Afrique : le nucléaire civil en marche, Faure Gnassingbé prône un partenariat gagnant-gagnant

Pour une énergie nucléaire africaine maîtrisée et partenariale

À Kigali, la capitale du Rwanda, le Nuclear Energy Innovation Summit for Africa réunit actuellement les acteurs clés du secteur énergétique africain. Cette rencontre internationale, qui s’inscrit dans une dynamique de relance nucléaire sur le continent, a été marquée par l’intervention du président togolais Faure Gnassingbé. Ce dernier a défendu une vision audacieuse : celle d’un nucléaire civil africain construit sur des bases équitables et mutuellement avantageuses.

Lors de son allocution, le chef d’État togolais a clairement exprimé le refus d’une assistance technologique unilatérale. « L’Afrique ne cherche pas la charité en matière de technologie nucléaire. Elle offre plutôt un partenariat solide, un marché porteur et une vision mature pour son indépendance énergétique », a-t-il souligné. Une déclaration qui résonne comme un appel à repenser les relations entre l’Afrique et les puissances nucléaires mondiales.

Le nucléaire civil en Afrique : une ambition partagée

Plusieurs pays africains accélèrent aujourd’hui leurs projets nucléaires civils. L’Égypte est en première ligne avec la construction de la centrale d’El Dabaa, soutenue par des partenariats internationaux. L’Afrique du Sud, quant à elle, exploite depuis des années la centrale de Koeberg, restant ainsi le seul État du continent à disposer d’une infrastructure nucléaire opérationnelle.

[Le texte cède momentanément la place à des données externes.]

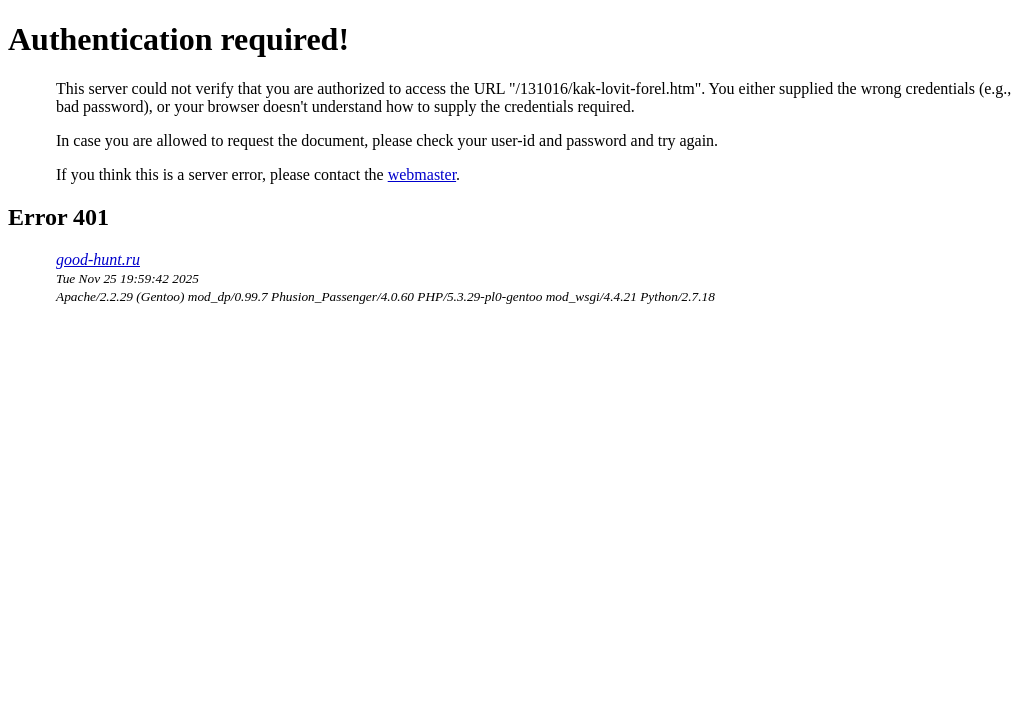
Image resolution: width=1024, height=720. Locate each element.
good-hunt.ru (98, 259)
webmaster (422, 174)
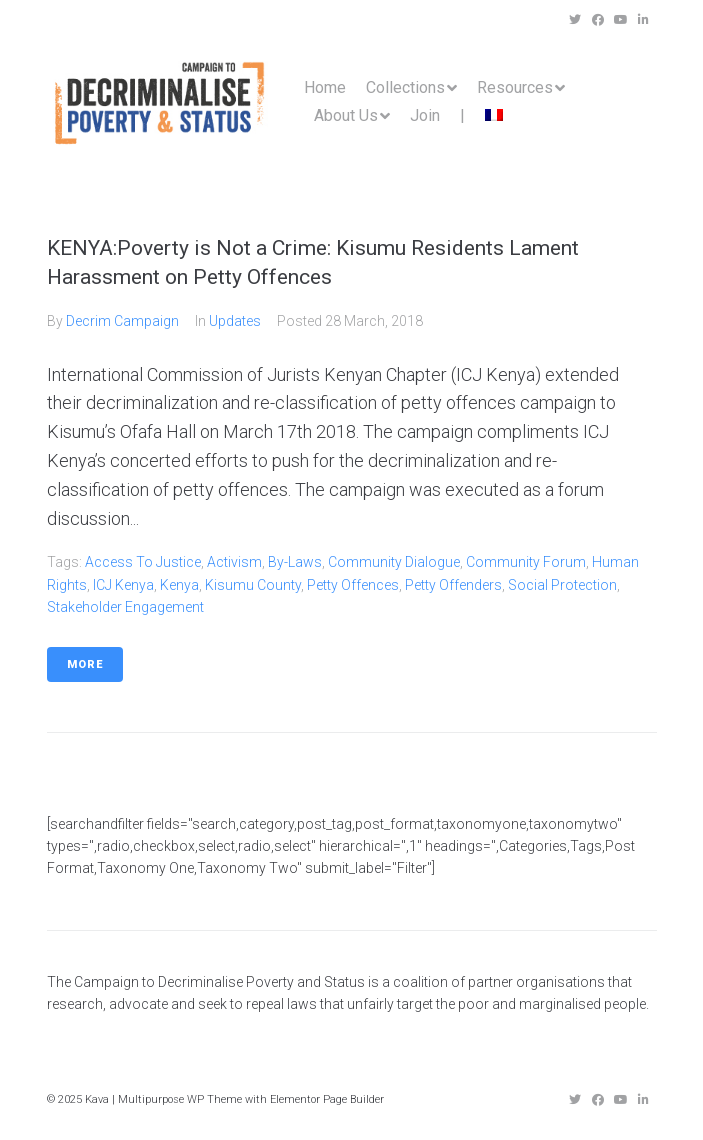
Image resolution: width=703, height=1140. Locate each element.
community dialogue (394, 562)
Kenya (179, 585)
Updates (235, 321)
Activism (234, 562)
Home (325, 87)
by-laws (295, 562)
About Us (346, 115)
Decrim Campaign (122, 321)
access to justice (143, 562)
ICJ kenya (123, 585)
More (85, 664)
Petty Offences (353, 585)
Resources (515, 87)
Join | (437, 115)
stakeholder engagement (125, 607)
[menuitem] (494, 116)
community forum (526, 562)
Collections (405, 87)
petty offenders (453, 585)
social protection (562, 585)
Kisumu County (253, 585)
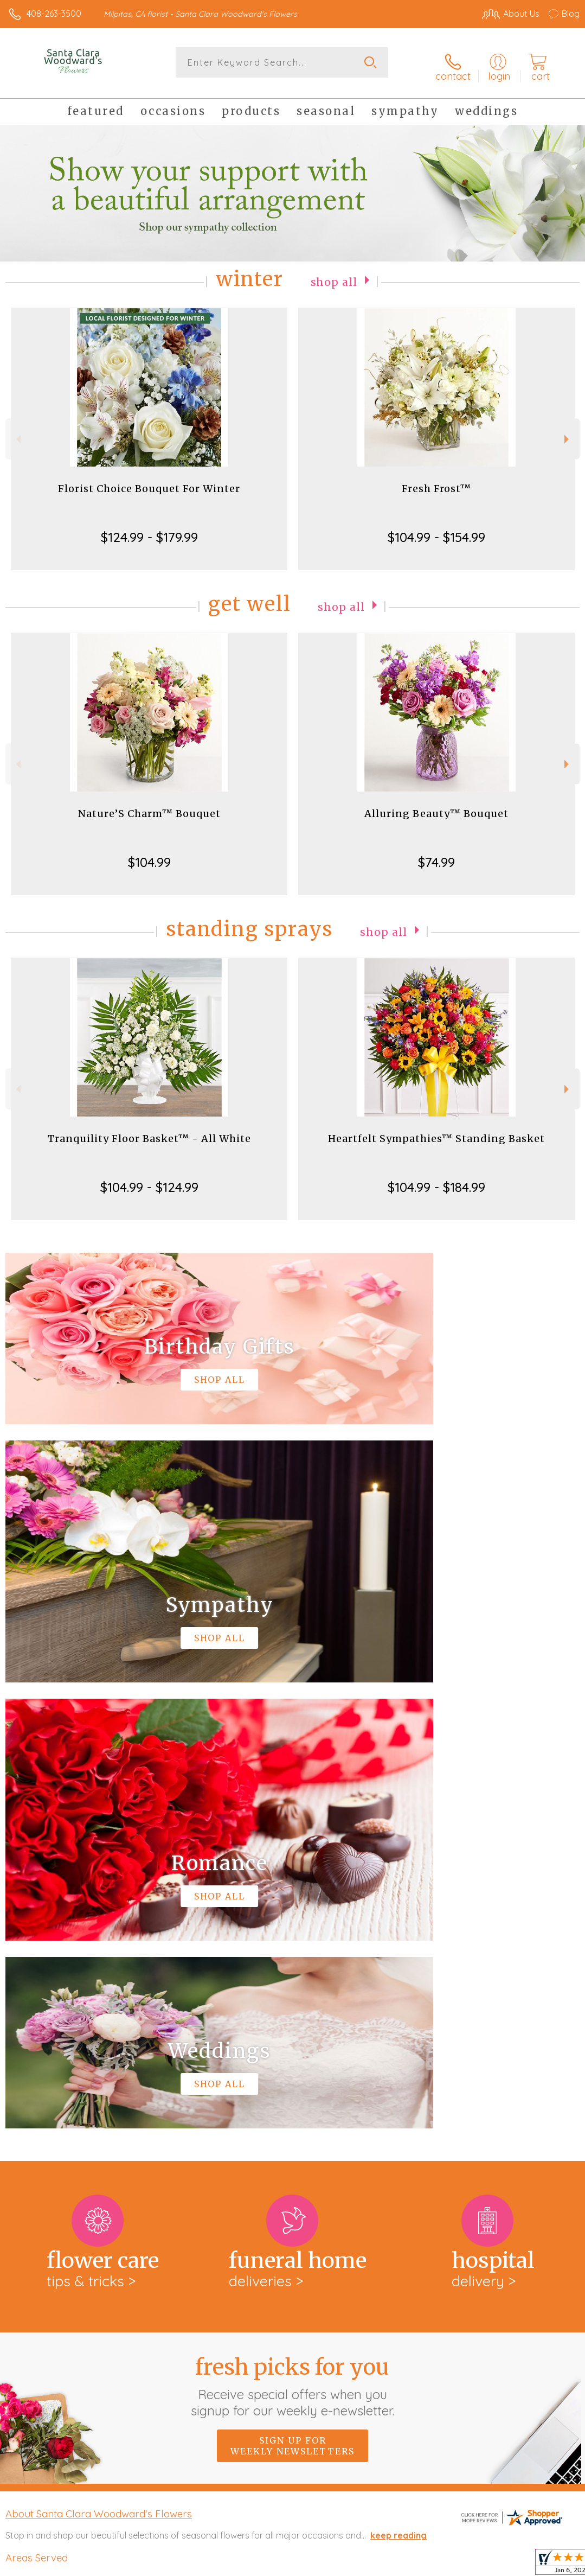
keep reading (398, 2082)
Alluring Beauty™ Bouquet (436, 806)
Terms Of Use (331, 2564)
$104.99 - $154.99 (436, 530)
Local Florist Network (473, 2564)
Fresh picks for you (292, 1932)
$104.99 (149, 855)
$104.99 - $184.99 (436, 1180)
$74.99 (436, 855)
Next (568, 431)
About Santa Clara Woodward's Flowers (98, 2060)
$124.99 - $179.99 (149, 530)
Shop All (334, 274)
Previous (17, 431)
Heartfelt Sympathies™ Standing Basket (436, 1131)
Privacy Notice (395, 2564)
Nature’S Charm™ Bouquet (149, 806)
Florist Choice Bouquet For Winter (149, 481)
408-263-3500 (54, 13)
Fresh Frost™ (436, 481)
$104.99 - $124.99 (149, 1180)
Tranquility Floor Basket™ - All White (149, 1131)
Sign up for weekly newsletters (292, 1992)
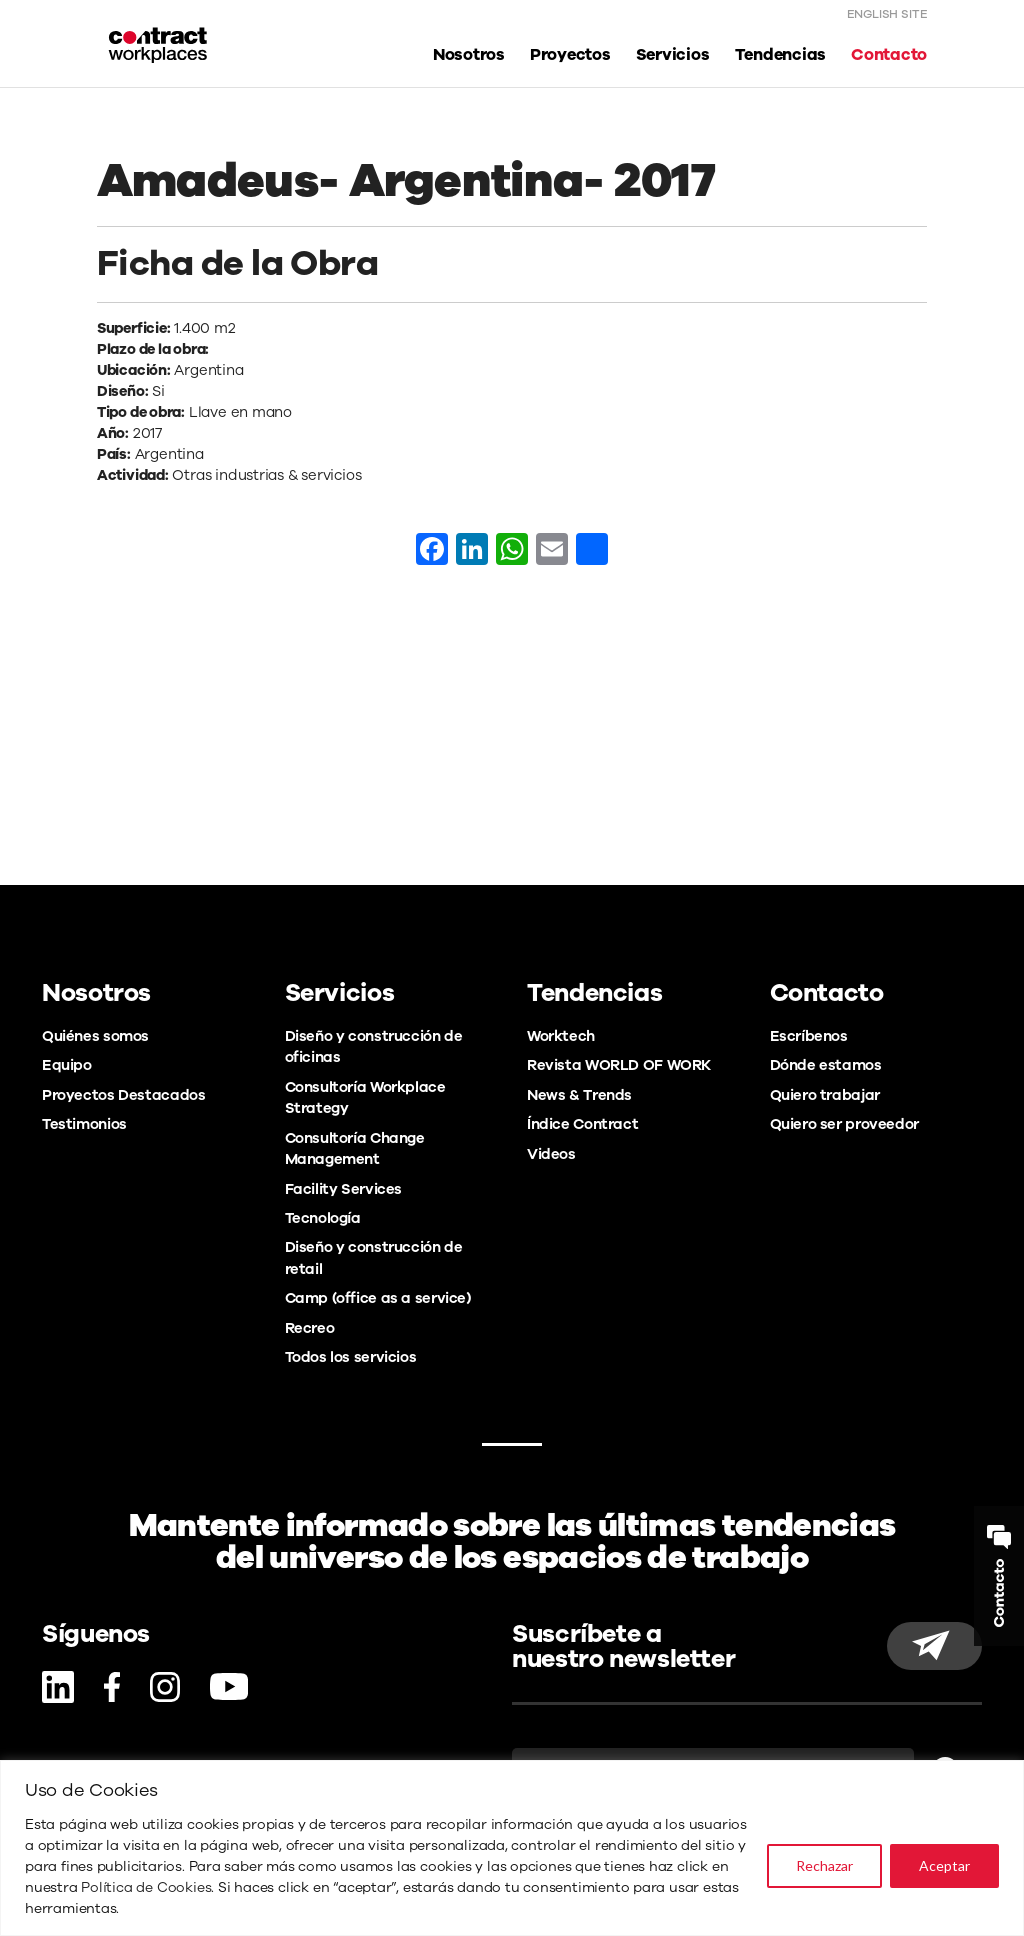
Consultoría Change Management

Selon les dernières analyses de l’Agence internationale de l’énergie atomique, de nombreux pays africains ont lancé des discussions avec des acteurs étrangers pour développer leurs capacités nucléaires. L’objectif ? Répondre à une demande énergétique croissante et combler les lacunes persistantes en matière d’accès à l’électricité.

Des ressources naturelles stratégiques, mais une dépendance technologique persistante

Le continent africain possède des atouts majeurs dans la chaîne de valeur nucléaire, notamment des réserves d’uranium. Des nations comme le Niger et la Namibie figurent parmi les principaux producteurs de ce minerai, essentiel au fonctionnement des réacteurs.

Cependant, malgré ces ressources, les États africains dépendent encore largement des technologies étrangères pour concevoir, construire et exploiter leurs centrales. Les programmes en cours reposent principalement sur des collaborations techniques avec des pays dotés d’une industrie nucléaire avancée, révélant ainsi un déséquilibre dans la répartition des compétences et des savoir-faire.

Formation, régulation et financement : les piliers d’un nucléaire africain durable

Les débats du sommet ont mis en lumière les conditions nécessaires à la réussite des projets nucléaires sur le continent. Les experts ont souligné l’urgence de renforcer les compétences locales, notamment par la formation d’ingénieurs spécialisés et de professionnels de la sûreté nucléaire. La création d’autorités de régulation indépendantes a également été identifiée comme une priorité absolue avant tout déploiement d’infrastructures nucléaires civiles.

Le financement représente un autre défi de taille. Les projets nucléaires, souvent chiffrés en milliards de dollars et étalés sur plusieurs décennies, nécessitent des investissements massifs. Les prochaines étapes consisteront à finaliser les accords de coopération annoncés lors de ce sommet et à lancer des programmes nationaux structurants dans plusieurs pays africains.